Gli Stati Uniti continuano a mantenere la quota maggiore del mercato globale, con il 40% dei ricavi nel 2018 e nel 2019. La Cina rimane il produttore più prolifico al mondo di item di ricerca pubblicabili e ha mostrato il più forte tasso di crescita medio della produzione a livello internazionale tra il 2018 e il 2020. Anche la Federazione Russa, l’India, la Spagna, il Brasile e l’Australia hanno registrato forti tassi di crescita dal 2018. Può sorprendere ma l’associazione internazionale degli editori scientifici e tecnici inserisce anche l’Italia tra le nazioni in cui la crescita è maggiore. Il formato digitale continua a dominare il mercato globale, arrivando a rappresentare l’89% del segmento scientifico e tecnico nel 2020, con un aumento del 10% rispetto al 2019. Grande produzione di contenuti e grandi investimenti complessivi delle istituzioni: negli ultimi vent’anni, negli Stati Uniti i bilanci delle università sono quasi raddoppiati in termini reali, mentre la percentuale spesa per le biblioteche si è quasi dimezzata.

Quest’ultimo è un dato molto allarmante: l’investimento per la lettura come strumento per l’aggiornamento dei professionisti sanitari sta crollando. Ne sono testimoni anche i medici italiani, vittime di un servizio sanitario che ha una fisionomia differente a seconda della geografia, non soltanto in relazione al parallelo ma anche alla distanza dal centro delle maggiori città della penisola. Il passaggio progressivo ma apparentemente inarrestabile dall’accesso alle riviste in base alla sottoscrizione di un abbonamento al cosiddetto “author-pay” sta implicitamente sottraendo valore ai contenuti scientifici. L’open access è nato sulla spinta di una democratizzazione della conoscenza ma ha finito col nuocere alla percezione dell’importanza dell’output della ricerca. Senza, peraltro, arrecare vantaggi alle istituzioni pubbliche che, al contrario, sono costrette a stringere con gli editori degli accordi ancora più onerosi di un tempo, resi solo meno evidenti dai cosiddetti transformative agreements che dovrebbero restituire alle istituzioni parte dei costi sostenuti per la pubblicazione su riviste per le quali già si è speso per l’accesso ai contenuti.

Alla luce dei dati, è difficile pensare che dagli editori scientifici giunga un aiuto alla comunità scientifica nella direzione auspicata da Giusti e Trapani.

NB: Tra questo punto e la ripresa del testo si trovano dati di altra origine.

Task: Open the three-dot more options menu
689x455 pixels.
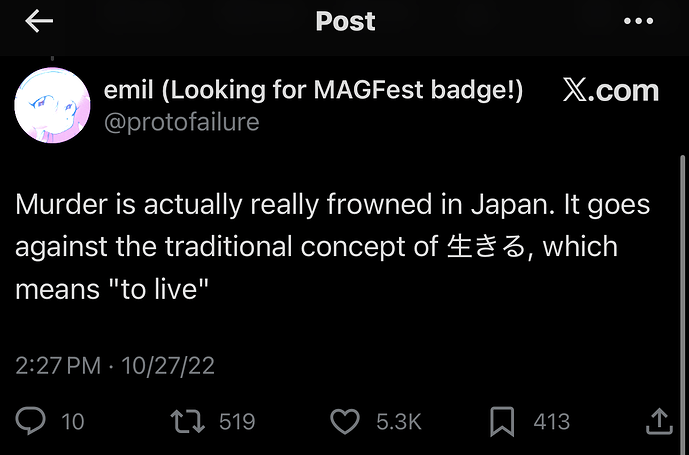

L’industria editoriale è troppo sbilanciata verso la ricerca del profitto per immaginare possibile un’inversione di rotta che restituisca all’editoria il ruolo formativo che l’ha caratterizzata per molti decenni. Il publishing scientifico è ormai prevalentemente organizzato per rispondere all’esigenza degli autori di pubblicare per sostenere il progredire delle carriere, così che viene da domandarsi se una qualunque delle centinaia di riviste internazionali potenzialmente adatte avrebbe pubblicato oggi il saggio di Claudio Rapezzi che offriamo ai nostri lettori (pag. 713). Kant, Popper, Umberto Eco, Vasco Rossi o Botero, fino ai detective investigatori (pag. 754): difficile – se non impossibile – leggerne nei tre milioni di articoli pubblicati ogni anno in giro per il mondo.